Princesses and Firefighters.

This week was a bumper crop for books, having gone *slightly* overboard last week on ordering books. I'd read an interview with Dashka Slater about her book Dangerously Ever After and had to have it. I have a real disliking to 'Princesses' and all the Pink Passiveness that comes along with them (because all your problems will be solved waiting for your Prince to come, right?) so a book that could knock that idea on the head had to be in our library. The turnaround time was quite long on these from Amazon, so I got in touch with Dashka through her website. It turns out that only only one of her books has a UK publisher, and sadly for me, it wasn't the one I was looking for. Not prepared to wait for weeks, I worked some google magic and less than a week later there's not one, but two Dashka Slater books on our bookshelf.

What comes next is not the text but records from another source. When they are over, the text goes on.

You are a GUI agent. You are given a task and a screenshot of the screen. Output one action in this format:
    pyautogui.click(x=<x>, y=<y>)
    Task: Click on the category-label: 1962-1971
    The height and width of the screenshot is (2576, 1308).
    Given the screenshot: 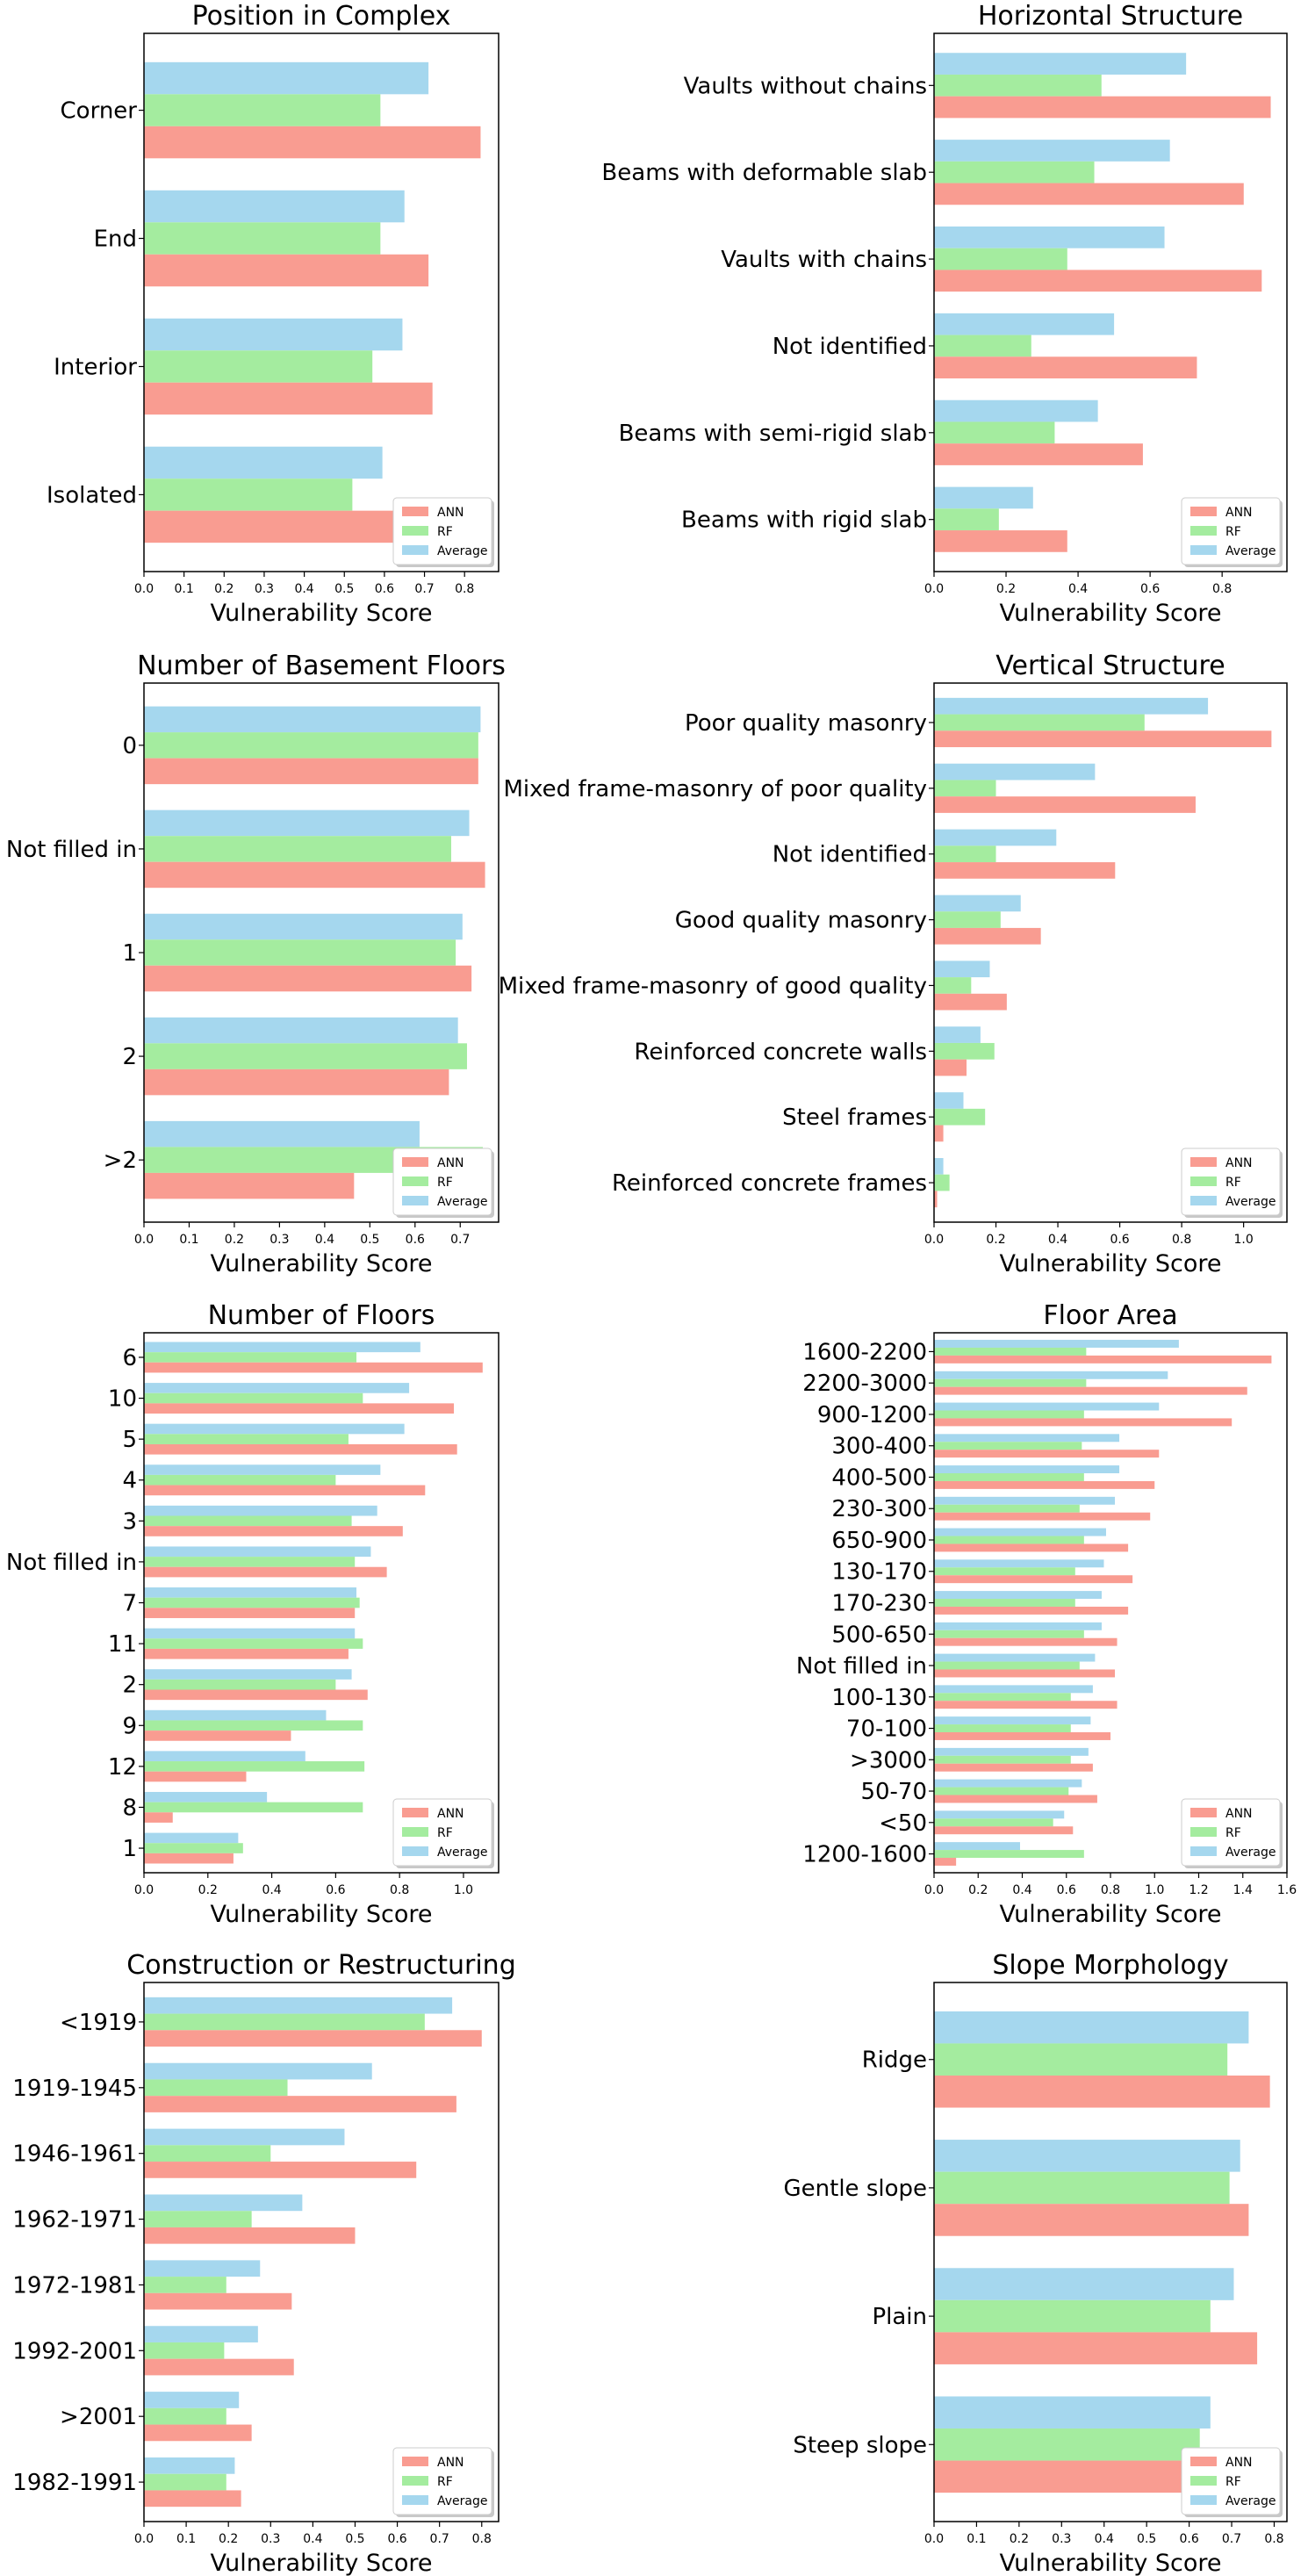 What is the action you would take?
    pyautogui.click(x=74, y=2220)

Dangerously Ever After is the story of Princess Amanita, who loves dangerous things, especially the dangerous plants that she grows in her garden. They are all spikes and stings, wonderfully illustrated by Valeria Docampo, who balances so well her drawings of the Princess - being a fan of dangerous stuff doesn't mean she has to be boyish, you can still wear dresses and have a pet cat you know. This Princess is just herself. I like that. Abigail decided to ask me at this point why the Princess liked dangerous stuff, 'it's just like you like zombies and Jack [the Pumpkin King]' I told her. To which she replied, 'but I don't like zombies, they're scareeeey!'. This from the girl who keeps asking if there is a My Little Pony 'Zombies' episode...
We got back to the book, and enjoyed following Amanita meeting Prince Florian, who was more than a little confused by Amanita's 'nice sword' reply to his complimenting her flowers. A misunderstanding folllows, and Amanita sets off to find the young Prince. She gets lost and scared, as Princesses often do, but she uses her instinct and finds her way to her neighbour's castle. Amanita and Florian form a friendship where they both appreciate their differences. No-one has to change who they are to be friends, and that is a great lesson.

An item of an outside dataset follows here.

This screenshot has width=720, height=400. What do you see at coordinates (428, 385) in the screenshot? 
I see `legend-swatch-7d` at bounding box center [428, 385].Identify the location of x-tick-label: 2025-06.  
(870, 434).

The second book we read was Firefighters in the Dark, this time illustrated by Nicoletta Ceccoli. Abigail's Granda Dave is a firefighter, so I think she was sucked in from there. A little girl lives opposite a fire station and tells us all about the firefighters do and the fires they fight. Any grown-up who is a fan of magic realism (I'm have to declare I'm a card-carrying Angela Carter Fan) will enjoy the fantasy of the girl's dreams mixed with the visits she has had to the fire station in real life. Kids will enjoy the fantastical dreams and the wild imagination of the illustrations. There are fires started by dragons and little boys who have jumped so high they have to be rescued from space, all told with a dash of humour. Dashka integrates this with the real bravery and seriousness of a firefighter's job in an informative but not frightening manner. She also has male and female, black and white firefighters, done in the best way you can, by just presenting it as normal. Abigail really loved this book it's a definite keeper for her. And me? I loved it too because it lets a little girl dream of being whatever she wants to be.

It's a real shame that these don't have a publisher in the UK. It's our loss.